The other reason I am not sure about how much I should be paying or even if I should be required to pay child support is the fact that my wife has a daughter who is 13. And has never required her ex fiance to pay child support. If he is not paying child support why would I be required. Mind you he makes more than me as he does maintenance work on RV's and pays 200 a month for his son but nothing for his daughter nor covers her under his insurance. So basically as of now I make less than an hr than him , pay child support for my son and cover both of my children under my insurance. I realize it may sound petty or that I am trying to be cheap or get away from paying child support for my daughter. But that is not the case. In the past numerous times it had been brought up not just by me but by her friends and her sister that her ex should be paying child support. And her answer was always no. She would give the response that her mom would always down her dad because he was on disability and couldn't pay child support so basically she didn't expect him to pay and didn't want to have their daughter hate him. Which is fine but why would she expect child support from me then?

We have discussed it and she believes that she is entitled to child support. My question is how much do you think would be acceptable? Given that I still get up to get our daughter ready for school and might continue to do so. Which would mean once I move in January getting up at 430am just to get over to her house to be there for our daughter. Plus keeping her all weekend for her to work. That in itself to me would save an immense amount of money in daycare costs. Combined with the fact that she is insured under me as well.

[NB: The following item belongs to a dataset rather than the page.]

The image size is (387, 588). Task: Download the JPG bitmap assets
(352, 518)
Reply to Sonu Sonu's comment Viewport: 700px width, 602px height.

Having never gone through a divorce I am not sure how a judge would view all of that. Or if it is even wise to bring up the fact that she has an ex who she doesn't require to pay child support. Thank you for reading this any any and all responses would be greatly appreciated.


----------



## SecondTime'Round (Jan 15, 2015)

Her ex not paying support will not be part of the equation. That's her problem and she should be asking for child support. 

Does she work full time also? If so, it sounds like you might break even here since she makes more money than you do and you're paying the health insurance for your daughter. The "formula" usually goes by income and the number of overnights each person has. You can reduce the amount of child support you pay by having your daughter overnight at your place during the week in addition to weekends. In fact, if you go to 50/50 your ex might end up paying YOU child support. I have a female friend who has to pay her ex child support because she makes more (and they have 50/50 custody).


----------



## Pluto2 (Aug 17, 2011)

You pay child support because its your child and your responsibility.

Pretty much every state has guidelines that help determine the amount of support, and most have some sort of preliminary on-line calculator. The results aren't written in stone and there are lots of variables, but it gives you an idea of how much you might be liable for. The amount of physical custody can figure into it, but that changes state to state as well. Some states look at the number of overnights, some don't care until you reach a specific number of days before it impacts support. 
Either check our your state child support office, which should have a calculator, or take a quick look at :
Child Support Calculators - By State - AllLaw.com


----------



## NextTimeAround (Dec 15, 2011)

> The easy answer would be to get a 2nd job.


I would be the last person to cavalierly say that. 1) there is still high unemployment. If millions of people are still looking for a job. If I were an emplyer, I would most likely hire the person that is unemployed or is prepared to quit their current job........ because, which leads to point 2......

2) most likely, where ever you live in the US, you're probably already driving at least an hour each way to work. FT job and FT commute, and people will still think it's safe for you to take on another job. Tell them dream on, or just ignore them.


----------



## perol (Oct 6, 2015)

SecondTime'Round said:


> Her ex not paying support will not be part of the equation.


Well it could be. 

He should call her ex and find out how he got out of it.

Then he just has to follow the same strategy to convince her he doesn't have to pay it either. But then again you'll have to get the nod from the courts since they won't sign off on the divorce if it's not a fair agreement for the children.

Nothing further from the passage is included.